Arts Center taps Wendy Kveck to lead it into next phase
Wed, Dec 23, 2009 (3:45 p.m.)
As the underfunded, nonprofit gateway to contemporary art in Las Vegas, the Contemporary Arts Center has had a lot of pressure on its shoulders, resulting in some good years and some very bad years. This past year has definitely been one of its best.
Though its director, Beate Kirmse, stepped down in May to move to Los Angeles, the group has successfully nurtured new partnerships, brought in national artists for CAC’s Off the Strip performance and video event and brought back its Hot Hot Haute fashion show and fundraiser. Additionally, artist David Sanchez Burr became board president and spent his time updating databases and reviving memberships. Just recently, the group received a 2010 Governor’s Arts Award for Leadership in the Arts.

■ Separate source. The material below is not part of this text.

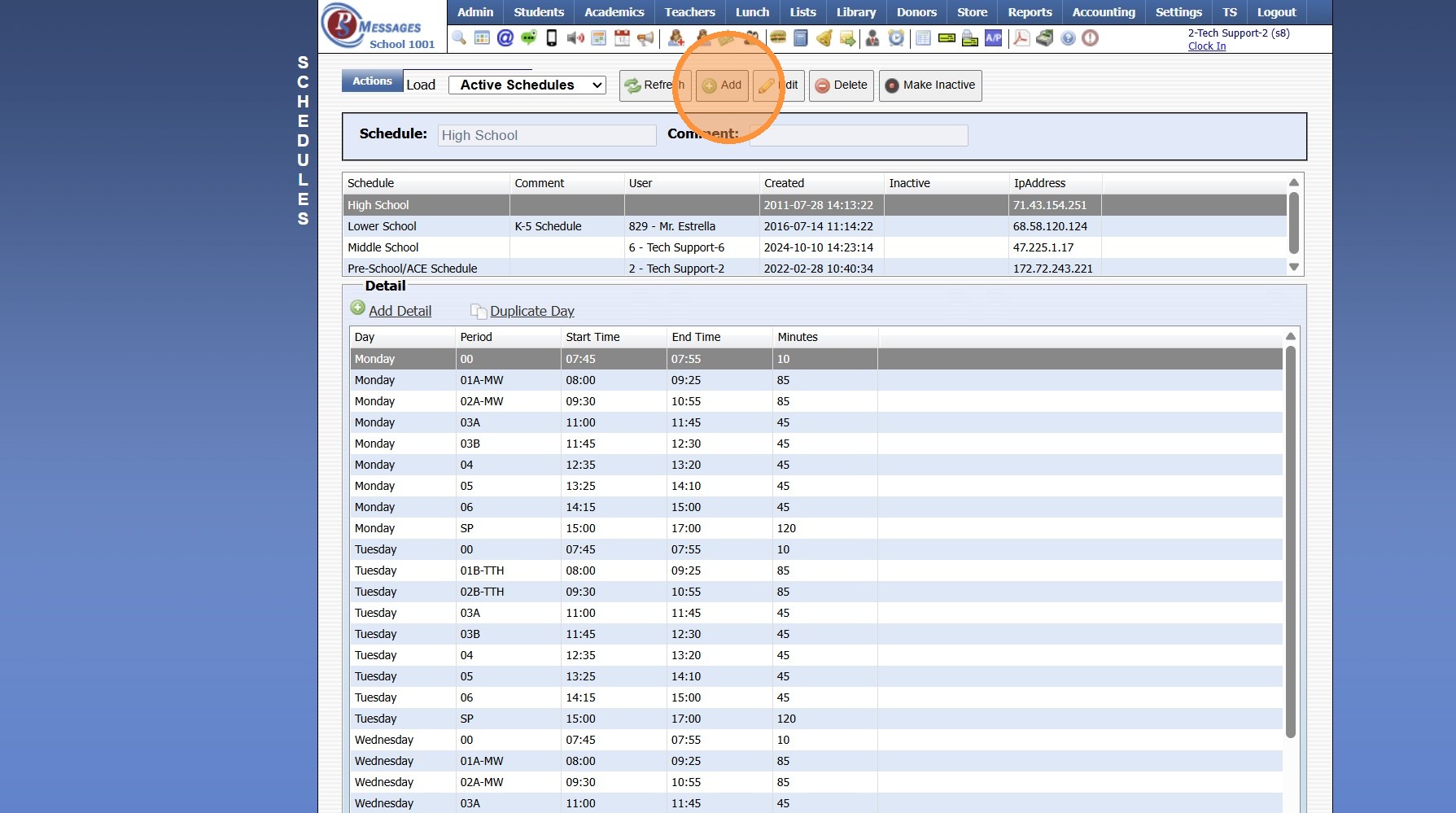Click the Add Detail link
The width and height of the screenshot is (1456, 813).
pos(400,311)
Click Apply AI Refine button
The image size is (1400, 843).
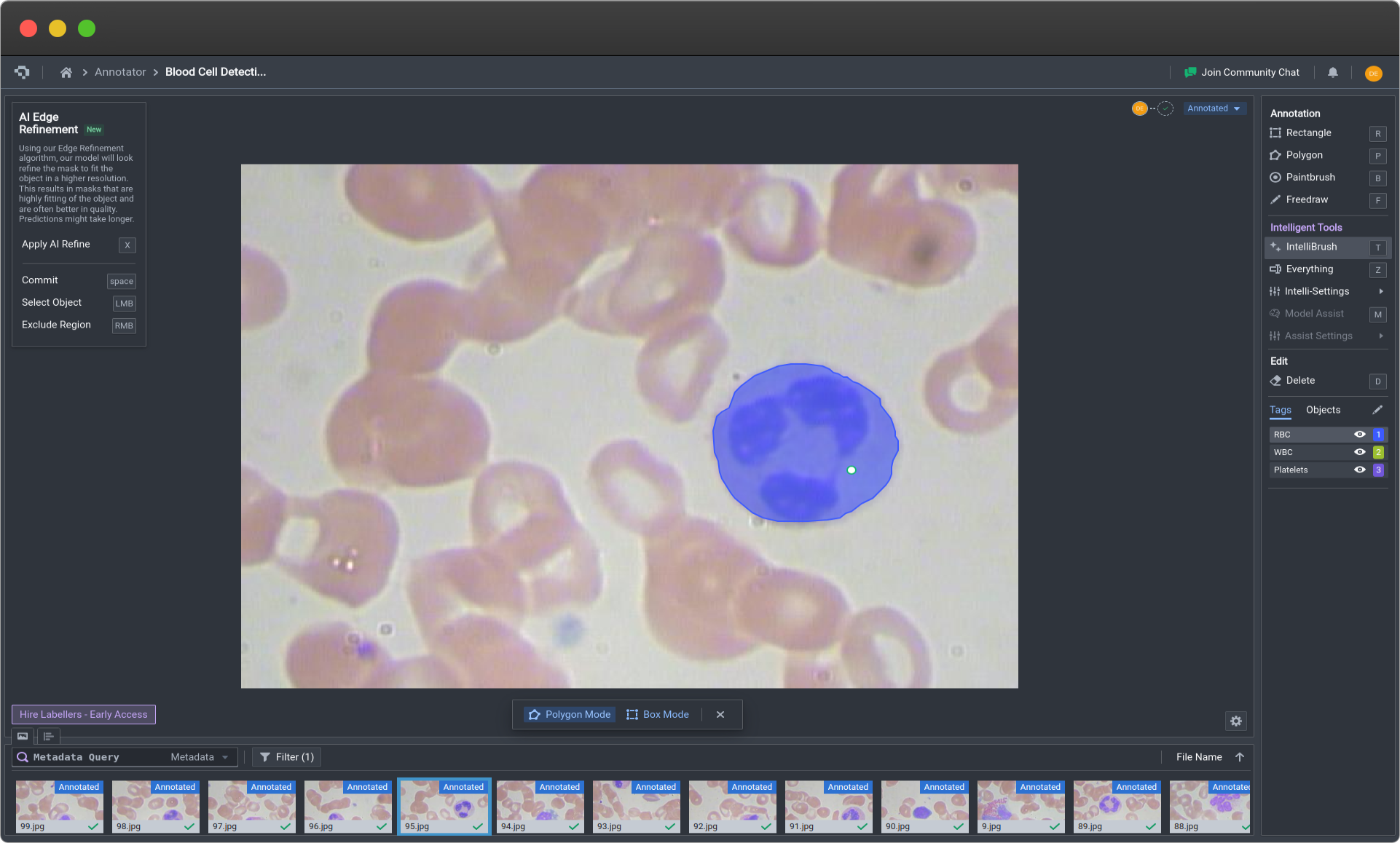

To keep the momentum going, the group announced last week that it has chosen Wendy Kveck as its new director. It couldn’t have been an easy choice, given the names and talent floating around, but placing Kveck as director sends out a strong message: CAC won’t derail anytime soon. Kveck, a painter and installation specialist who received her MFA in 2007 from UNLV, has exhibited regularly in Las Vegas. She was featured as guest artist at the 2007 Americans for the Arts national convention, and she’s been curating shows at Rosemary’s Restaurant’s West Wing Gallery. Kveck has also played a heavy marketing role for Off the Strip and other programs.
Though the job of director will be more administrative and less curatorial, Sanchez Burr says Kveck’s curatorial presence will be felt. Her salary will be funded through federal stimulus funds, and the CAC hopes to have funds raised to continue her tenure when the grant runs out in spring. Kveck, who became a CAC member in 2003, says she’ll focus mostly on organizational structure, strong partnerships, diversified programming and new sponsors. Current exhibit Your Future Starts Here celebrates the group’s 20th anniversary by featuring founding and longtime members. “We’ve made huge progress,” Sanchez Burr says. “It’s made people come around and want to be part of this again.”